Samedi 16 février 2019

Ventes publiques

Le chiffre d’affaires de Christie’s Monde a augmenté de 26 % en 2017

Par Marie Potard · lejournaldesarts.fr

Le 2 février 2018 - 496 mots

LONDRES / ROYAUME-UNI

Christie’s conserve son leadership en 2017 avec une hausse de 26 % de son chiffre d’affaires.

Léonard de Vinci (1452-1519), <em>Salvator Mundi</em> (sauveur du monde), circa 1500, huile sur panneau de noyer, 64,5 x 44,7 cm
Léonard de Vinci (1452-1519), Salvator Mundi (sauveur du monde), circa 1500, huile sur panneau de noyer, 64,5 x 44,7 cm
©Christie’s Images Limited

Christie’s, qui a eu la joie de vendre le Salvator Mundi, de Léonard de Vinci 450,3 millions de dollars en novembre dernier à New York, se frotte les mains. Alors qu’en 2016, pour la deuxième année consécutive, la maison de ventes britannique accusait une baisse de 16 % (5 % en 2015), en 2017, elle peut se vanter d’afficher une progression de 26 % et un produit de ventes global de 5,1 milliards de livres (5,8 milliards d’euros).

Sans le tableau de Léonard, le total tombe à 4,7 milliards de livres, affichant quand même une progression de 17,7 %. Du côté des ventes publiques (hors ventes de gré à gré donc), c’est également une hausse de 38 % qui est enregistrée, totalisant 4,6 milliards de livres sterling (5,4 milliards d’euros). « Nous retrouvons le niveau historique de 2014 à 5,1 milliards de livres, avec une augmentation de 1,1 milliard de livres par rapport à 2016. Notre progression est poussée par des éléments beaucoup plus forts que « l’effet Léonard » car nous sommes leader en parts de marché dans tous les segments d’activité, comparativement à notre concurrent », explique Edouard Boccon-Gibod, directeur général de Christie’s France.
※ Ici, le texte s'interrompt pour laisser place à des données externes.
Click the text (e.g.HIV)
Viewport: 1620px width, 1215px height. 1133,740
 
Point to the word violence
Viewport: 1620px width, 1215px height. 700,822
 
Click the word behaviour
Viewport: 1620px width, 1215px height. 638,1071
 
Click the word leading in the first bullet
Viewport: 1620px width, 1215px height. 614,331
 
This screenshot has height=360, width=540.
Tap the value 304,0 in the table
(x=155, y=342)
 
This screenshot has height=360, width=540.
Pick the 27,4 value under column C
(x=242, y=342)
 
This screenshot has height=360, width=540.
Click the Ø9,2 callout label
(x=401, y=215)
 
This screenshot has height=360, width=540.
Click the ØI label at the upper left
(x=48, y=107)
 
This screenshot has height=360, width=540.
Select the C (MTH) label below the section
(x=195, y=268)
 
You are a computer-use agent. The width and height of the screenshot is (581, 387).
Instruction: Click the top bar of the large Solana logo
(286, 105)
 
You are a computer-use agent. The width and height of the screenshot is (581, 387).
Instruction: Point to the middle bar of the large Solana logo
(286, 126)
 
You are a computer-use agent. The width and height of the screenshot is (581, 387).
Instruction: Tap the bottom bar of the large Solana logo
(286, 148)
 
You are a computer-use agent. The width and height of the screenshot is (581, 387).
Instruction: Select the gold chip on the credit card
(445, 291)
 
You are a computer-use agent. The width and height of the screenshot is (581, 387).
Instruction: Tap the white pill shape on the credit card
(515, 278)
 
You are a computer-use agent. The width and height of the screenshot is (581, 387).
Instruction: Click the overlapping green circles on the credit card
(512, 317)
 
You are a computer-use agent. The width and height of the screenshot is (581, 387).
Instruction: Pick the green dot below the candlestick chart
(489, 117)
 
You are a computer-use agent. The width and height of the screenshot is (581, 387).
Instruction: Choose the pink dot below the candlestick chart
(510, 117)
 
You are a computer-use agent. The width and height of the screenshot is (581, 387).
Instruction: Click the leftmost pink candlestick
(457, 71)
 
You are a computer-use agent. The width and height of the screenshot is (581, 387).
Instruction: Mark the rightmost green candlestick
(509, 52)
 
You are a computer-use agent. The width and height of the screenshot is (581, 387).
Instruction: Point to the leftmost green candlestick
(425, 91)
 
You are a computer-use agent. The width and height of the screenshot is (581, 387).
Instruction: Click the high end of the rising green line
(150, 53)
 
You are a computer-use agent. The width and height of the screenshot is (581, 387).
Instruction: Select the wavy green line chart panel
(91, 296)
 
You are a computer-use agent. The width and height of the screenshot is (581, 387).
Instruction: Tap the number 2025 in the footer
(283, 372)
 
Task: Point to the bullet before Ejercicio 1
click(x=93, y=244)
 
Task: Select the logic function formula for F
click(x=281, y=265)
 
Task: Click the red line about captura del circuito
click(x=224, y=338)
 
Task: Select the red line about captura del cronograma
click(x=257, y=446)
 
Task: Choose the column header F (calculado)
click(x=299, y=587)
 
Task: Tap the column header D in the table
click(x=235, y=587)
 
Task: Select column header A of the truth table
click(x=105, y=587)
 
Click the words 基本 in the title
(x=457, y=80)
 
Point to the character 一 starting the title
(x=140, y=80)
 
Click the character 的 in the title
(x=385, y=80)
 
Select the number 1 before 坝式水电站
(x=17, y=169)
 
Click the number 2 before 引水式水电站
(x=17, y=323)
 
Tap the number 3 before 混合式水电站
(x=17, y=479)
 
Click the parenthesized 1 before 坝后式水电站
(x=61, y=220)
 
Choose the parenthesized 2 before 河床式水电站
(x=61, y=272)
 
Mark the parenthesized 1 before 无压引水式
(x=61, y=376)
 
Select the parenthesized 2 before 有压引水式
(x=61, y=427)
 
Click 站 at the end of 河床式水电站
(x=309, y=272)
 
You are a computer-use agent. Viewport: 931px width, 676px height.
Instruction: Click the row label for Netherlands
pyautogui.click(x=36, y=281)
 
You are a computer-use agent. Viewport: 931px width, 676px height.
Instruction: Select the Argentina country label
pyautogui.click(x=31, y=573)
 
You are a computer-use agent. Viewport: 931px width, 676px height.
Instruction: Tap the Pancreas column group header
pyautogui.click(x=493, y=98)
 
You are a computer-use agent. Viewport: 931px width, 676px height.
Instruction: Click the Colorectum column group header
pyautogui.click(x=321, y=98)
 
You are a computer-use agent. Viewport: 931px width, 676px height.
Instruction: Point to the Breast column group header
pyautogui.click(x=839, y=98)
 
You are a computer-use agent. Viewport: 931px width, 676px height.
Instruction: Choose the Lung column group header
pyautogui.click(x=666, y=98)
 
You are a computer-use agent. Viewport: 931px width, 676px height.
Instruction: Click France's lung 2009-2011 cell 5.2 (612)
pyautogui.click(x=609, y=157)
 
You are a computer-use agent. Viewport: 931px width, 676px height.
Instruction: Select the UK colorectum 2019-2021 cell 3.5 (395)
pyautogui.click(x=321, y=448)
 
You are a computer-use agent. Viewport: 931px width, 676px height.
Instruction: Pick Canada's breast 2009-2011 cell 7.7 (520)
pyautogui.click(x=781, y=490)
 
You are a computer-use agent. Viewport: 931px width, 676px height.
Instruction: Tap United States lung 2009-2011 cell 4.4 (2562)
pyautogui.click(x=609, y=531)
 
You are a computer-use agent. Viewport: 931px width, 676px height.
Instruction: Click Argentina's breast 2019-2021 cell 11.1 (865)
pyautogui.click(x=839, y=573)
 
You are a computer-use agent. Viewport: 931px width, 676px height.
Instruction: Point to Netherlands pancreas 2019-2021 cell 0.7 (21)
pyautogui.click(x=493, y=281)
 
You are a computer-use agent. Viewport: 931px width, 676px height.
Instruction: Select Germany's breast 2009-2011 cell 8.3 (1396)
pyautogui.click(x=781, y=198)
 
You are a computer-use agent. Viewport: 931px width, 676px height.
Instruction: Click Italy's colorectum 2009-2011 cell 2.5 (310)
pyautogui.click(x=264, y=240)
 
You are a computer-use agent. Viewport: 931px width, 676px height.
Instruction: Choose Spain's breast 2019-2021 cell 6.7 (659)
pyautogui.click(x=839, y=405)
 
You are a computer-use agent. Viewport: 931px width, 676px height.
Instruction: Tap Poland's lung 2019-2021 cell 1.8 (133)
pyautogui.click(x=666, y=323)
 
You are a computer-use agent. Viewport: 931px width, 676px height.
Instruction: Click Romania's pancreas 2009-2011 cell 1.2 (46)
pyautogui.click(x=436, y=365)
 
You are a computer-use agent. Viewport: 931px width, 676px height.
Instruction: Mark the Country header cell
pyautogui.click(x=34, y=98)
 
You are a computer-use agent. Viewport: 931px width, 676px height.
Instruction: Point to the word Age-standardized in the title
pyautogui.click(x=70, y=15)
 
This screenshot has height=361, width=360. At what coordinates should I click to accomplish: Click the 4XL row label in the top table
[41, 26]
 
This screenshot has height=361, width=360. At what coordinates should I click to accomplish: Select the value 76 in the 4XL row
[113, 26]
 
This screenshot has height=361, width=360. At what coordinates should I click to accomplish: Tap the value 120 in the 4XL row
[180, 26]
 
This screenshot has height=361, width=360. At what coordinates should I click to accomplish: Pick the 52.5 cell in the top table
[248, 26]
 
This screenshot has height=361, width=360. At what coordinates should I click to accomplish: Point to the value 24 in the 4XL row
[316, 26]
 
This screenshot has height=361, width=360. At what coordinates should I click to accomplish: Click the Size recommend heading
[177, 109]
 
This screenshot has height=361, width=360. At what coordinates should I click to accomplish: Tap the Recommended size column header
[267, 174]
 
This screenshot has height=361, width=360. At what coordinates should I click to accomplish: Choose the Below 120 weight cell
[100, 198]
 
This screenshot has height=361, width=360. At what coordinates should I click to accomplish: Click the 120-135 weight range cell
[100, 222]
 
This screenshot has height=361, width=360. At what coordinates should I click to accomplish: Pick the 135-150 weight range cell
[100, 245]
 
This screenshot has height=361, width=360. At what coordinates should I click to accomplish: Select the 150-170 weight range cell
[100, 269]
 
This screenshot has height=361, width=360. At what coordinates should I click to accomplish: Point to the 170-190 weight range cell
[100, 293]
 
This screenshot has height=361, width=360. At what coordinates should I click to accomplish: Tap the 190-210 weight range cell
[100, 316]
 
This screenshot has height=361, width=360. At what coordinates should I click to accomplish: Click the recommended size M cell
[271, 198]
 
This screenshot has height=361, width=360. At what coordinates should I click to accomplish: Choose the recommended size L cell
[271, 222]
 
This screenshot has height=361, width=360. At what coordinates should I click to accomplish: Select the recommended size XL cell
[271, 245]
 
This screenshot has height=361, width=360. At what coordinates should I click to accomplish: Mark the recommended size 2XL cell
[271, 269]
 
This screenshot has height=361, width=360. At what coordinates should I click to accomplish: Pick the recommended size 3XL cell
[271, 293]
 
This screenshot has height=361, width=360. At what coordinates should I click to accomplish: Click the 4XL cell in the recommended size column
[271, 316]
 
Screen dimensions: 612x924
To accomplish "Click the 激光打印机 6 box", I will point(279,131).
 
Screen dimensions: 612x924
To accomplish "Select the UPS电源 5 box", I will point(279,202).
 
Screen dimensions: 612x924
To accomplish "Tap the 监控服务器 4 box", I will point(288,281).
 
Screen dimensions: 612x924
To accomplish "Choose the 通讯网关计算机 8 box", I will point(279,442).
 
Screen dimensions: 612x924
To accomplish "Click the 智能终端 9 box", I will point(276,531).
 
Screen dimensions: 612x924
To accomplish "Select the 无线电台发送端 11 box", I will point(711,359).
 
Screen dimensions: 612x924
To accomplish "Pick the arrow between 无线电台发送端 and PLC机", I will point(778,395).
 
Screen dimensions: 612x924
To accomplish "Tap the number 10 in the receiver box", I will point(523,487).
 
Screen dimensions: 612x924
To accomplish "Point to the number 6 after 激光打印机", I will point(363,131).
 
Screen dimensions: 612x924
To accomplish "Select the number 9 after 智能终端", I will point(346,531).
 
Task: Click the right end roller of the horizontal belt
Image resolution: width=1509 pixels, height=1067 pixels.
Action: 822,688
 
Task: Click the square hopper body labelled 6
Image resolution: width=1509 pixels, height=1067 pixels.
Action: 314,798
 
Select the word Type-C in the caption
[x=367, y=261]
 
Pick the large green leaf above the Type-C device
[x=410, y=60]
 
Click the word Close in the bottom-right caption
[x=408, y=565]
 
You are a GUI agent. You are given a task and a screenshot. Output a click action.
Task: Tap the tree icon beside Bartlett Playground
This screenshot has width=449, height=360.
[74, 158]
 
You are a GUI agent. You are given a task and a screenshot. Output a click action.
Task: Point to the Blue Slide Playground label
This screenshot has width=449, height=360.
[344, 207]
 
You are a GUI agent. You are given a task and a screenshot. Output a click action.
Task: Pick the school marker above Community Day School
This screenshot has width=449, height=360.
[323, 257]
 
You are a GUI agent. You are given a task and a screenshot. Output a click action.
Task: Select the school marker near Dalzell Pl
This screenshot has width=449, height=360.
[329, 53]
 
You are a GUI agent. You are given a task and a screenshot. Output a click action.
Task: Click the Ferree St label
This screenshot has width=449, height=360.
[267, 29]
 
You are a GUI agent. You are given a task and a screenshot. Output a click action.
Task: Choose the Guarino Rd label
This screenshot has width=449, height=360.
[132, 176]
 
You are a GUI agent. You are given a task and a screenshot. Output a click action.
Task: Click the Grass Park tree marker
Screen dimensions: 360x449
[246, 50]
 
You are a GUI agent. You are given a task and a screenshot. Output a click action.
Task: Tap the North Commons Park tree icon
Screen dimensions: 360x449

Avec respectivement 60 % et 25 % d’augmentation, l’art impressionniste et moderne d’une part et l’art d’après-guerre et contemporain d’autre part, totalisent chacun 1,2 milliard de livres (1,4 milliard d’euros). Mais la plus forte progression revient au département de la peinture ancienne avec +137 %, grâce à la vente du Salvator Mundi, œuvre la plus chère jamais vendue aux enchères. La place de New York bénéficie ainsi de la plus forte progression (+68 %), suivie de Paris (+49 %) grâce à la dispersion d’importantes collections.

La maison de vente de François Pinault a su attirer les œuvres du plus haut segment du marché puisqu’elle a vendu 7 des 10 lots les plus chers dispersés en 2017. Les ventes au dessus d’un million de livres ont progressé de 68 % tandis que le nombre de nouveaux acheteurs à ces niveaux de prix a augmenté de 40 %. « Ceci s’explique surtout par la force des œuvres que l’on propose », commente Edouard Boccon-Gibod. Et parmi les acheteurs d’œuvres à plus d’un million de livres, les asiatiques ont progressé de 63 %.

En revanche, les ventes de gré à gré plongent de 32 %, engrangeant malgré tout 472,4 millions de livres (537,4 millions d’euros). « Cette année, les acheteurs ont clairement privilégié les ventes aux enchères », observe le directeur.

Les ventes sur internet croissent seulement de 2,9 %, passant de 161 millions de livres (151 millions d’euros) à 165,6 millions de livres (194 millions d’euros). Ce sont surtout les ventes « live » (adossées à une vente en salle) qui ralentissent la progression car elles diminuent de 1,3 % à 109,7 millions de livres (128,5 millions d’euros). Quant aux ventes exclusivement sur internet, elles augmentent de 12 % alors même que moins de vacations ont été comptabilisées cette année (85 contre 118 en 2016).
Enfin, Christie’s indique que 31 % de ses acheteurs sont de nouveaux clients, tandis que les trois pôles d’acheteurs sont assez équilibrés : 32 % proviennent des Amériques, 37 % d’Europe et du Moyen-Orient et enfin 31 % d’Asie.